Relations between elements given for $D_n$
Below are $3$ relations between the elements of $D_n$ given to us during the section. Let $r^k = r_{\frac{2\pi k}{n}}$ be a rotation by $\frac{2\pi k}{n}$ counterclockwise from the $x$-axis and let $r^{k}j = j_{\frac{\pi k}{n}}$ be a reflection through the line that makes an angle $\frac{\pi k}{n}$ with the $x$-axis (counterclockwise).

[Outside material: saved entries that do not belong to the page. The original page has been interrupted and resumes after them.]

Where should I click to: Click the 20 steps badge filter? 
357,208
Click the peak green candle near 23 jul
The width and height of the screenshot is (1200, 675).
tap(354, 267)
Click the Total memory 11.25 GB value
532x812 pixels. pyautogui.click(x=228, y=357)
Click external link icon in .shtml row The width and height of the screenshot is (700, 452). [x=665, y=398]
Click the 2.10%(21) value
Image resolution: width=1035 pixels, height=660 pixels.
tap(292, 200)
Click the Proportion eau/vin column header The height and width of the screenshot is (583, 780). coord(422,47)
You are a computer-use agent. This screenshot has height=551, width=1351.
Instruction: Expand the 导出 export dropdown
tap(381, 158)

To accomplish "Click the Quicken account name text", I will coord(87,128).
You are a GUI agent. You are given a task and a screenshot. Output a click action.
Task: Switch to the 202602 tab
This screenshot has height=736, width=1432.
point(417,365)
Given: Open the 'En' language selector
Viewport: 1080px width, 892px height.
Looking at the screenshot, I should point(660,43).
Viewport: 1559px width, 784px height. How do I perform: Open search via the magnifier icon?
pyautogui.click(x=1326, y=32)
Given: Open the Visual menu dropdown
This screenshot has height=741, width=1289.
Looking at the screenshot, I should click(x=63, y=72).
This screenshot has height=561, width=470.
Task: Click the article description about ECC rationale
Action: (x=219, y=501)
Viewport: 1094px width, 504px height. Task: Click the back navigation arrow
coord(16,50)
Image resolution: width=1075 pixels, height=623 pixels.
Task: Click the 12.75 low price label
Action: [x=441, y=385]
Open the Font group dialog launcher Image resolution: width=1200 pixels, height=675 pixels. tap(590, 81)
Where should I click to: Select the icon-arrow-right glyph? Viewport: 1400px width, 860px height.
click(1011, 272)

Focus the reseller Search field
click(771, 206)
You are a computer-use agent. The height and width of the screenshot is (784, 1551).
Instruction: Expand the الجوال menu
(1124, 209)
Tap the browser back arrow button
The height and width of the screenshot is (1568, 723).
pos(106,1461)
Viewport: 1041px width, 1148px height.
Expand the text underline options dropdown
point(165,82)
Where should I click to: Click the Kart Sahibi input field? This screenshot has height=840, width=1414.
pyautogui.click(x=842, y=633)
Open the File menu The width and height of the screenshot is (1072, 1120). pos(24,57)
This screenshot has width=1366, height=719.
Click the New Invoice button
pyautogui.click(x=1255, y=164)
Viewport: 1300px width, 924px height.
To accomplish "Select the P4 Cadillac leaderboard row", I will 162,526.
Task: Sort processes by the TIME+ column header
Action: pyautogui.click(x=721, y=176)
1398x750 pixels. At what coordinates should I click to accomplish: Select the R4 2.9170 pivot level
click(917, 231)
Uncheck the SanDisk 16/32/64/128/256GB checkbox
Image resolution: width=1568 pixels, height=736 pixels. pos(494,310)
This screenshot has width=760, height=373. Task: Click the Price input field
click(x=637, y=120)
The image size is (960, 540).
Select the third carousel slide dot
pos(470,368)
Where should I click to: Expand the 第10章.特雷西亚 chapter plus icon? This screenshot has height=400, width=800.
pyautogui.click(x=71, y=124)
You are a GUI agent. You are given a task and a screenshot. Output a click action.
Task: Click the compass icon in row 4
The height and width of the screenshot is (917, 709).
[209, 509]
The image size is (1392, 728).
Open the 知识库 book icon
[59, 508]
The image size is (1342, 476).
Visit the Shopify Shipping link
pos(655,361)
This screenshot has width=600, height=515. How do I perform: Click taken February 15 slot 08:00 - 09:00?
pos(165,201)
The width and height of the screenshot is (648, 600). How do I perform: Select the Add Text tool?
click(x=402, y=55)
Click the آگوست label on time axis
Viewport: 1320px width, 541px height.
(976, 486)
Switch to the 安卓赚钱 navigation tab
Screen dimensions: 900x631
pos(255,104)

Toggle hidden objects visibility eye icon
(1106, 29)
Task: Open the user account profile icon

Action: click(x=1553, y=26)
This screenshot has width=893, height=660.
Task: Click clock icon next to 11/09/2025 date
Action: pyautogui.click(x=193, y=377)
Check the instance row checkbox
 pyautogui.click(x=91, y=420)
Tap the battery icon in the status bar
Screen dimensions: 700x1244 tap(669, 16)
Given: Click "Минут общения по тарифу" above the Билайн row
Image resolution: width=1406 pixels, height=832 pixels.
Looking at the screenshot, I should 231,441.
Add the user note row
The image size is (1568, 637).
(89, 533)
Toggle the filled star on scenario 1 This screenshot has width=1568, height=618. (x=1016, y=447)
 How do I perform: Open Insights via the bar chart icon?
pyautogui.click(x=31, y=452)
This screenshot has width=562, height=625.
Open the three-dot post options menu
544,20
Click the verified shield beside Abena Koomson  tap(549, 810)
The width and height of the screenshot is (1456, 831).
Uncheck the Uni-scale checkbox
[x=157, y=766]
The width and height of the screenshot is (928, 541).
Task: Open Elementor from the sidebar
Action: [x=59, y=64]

Then we have:
- $r^k r^l = r^{k+l}$
- $r^k j = jr^{-k}$
- $r^k j r^l j = r^{k-l}$
Proof
The subgroup $R_n$ is normal iff $\forall a \in D_n$ we have $$aR_n a^{-1} \subset R_n$$ Thus we must show that $\forall r \in R_n$ and $\forall a \in D_n$ $$ar^l a^{-1} \in R_n,\ \text{where}\ 0\leq l \leq n-1$$ Since $R_n$ is the cyclic subgroup generated by $r$ we can say $r^l$ is an arbirtrary element of $R_n$. Now all elements of $D_n$ are generated by one of two elements:
- $n$ "rotations" are generated by $\langle r \rangle = \{r^k \mid 0\leq k \leq n-1 \} = R_n$
- $n$ "reflections" are generated by $\langle rj \rangle = \{r^k j \mid 0\leq k \leq n-1 \}$
So first let $a \in \langle r \rangle$. For $k = 0$, $r^0 = I$ the identity element for the group $D_n$ then we have: $$Ir^lI^{-1} = I(r^lI) = Ir^l = r^l \in R_n$$ For $1 \leq k \leq n-1$ we have $$r^kr^lr^{-k} = r^k(r^lr^{-k}) = r^kr^{l-k} = r^{k+l-k} = r^{k-k+l} = r^l \in R_n$$ By the first relation and the fact that addition in the integers is commutative and associative. This makes sense since $R_n$ is a subgroup and hence closed under products.
Now let $a \in \langle rj \rangle$. Then we have $$(r^kj)r^l(r^kj)^{-1} = (r^kj)r^l(jr^{-k}) = (r^kjr^lj)r^{-k} = (r^{k-l})r^k = r^{k-l-k} = r^{-l} \in R_n$$ By relations $2$, $3$ and $1$ and the fact that the operation in $D_n$ is associative as well as closure of inverses in $R_n$ since $R_n$ is a subgroup and hence a group. Thus $aR_na^{-1} \subset R_n$ and consequently $R_n \vartriangleleft D_n$ $\square$